WHAT TO WORK ON:
Turn the lines below into a numbered list, omitting any blank lines.

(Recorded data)
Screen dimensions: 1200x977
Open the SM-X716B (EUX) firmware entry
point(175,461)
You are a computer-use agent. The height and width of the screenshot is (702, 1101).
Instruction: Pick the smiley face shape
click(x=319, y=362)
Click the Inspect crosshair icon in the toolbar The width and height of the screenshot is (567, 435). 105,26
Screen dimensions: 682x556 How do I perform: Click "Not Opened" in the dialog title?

CORRECT OUTPUT:
1. Screen dimensions: 1200x977
2. Open the SM-X716B (EUX) firmware entry
3. point(175,461)
4. You are a computer-use agent. The height and width of the screenshot is (702, 1101).
5. Instruction: Pick the smiley face shape
6. click(x=319, y=362)
7. Click the Inspect crosshair icon in the toolbar The width and height of the screenshot is (567, 435). 105,26
8. Screen dimensions: 682x556 How do I perform: Click "Not Opened" in the dialog title?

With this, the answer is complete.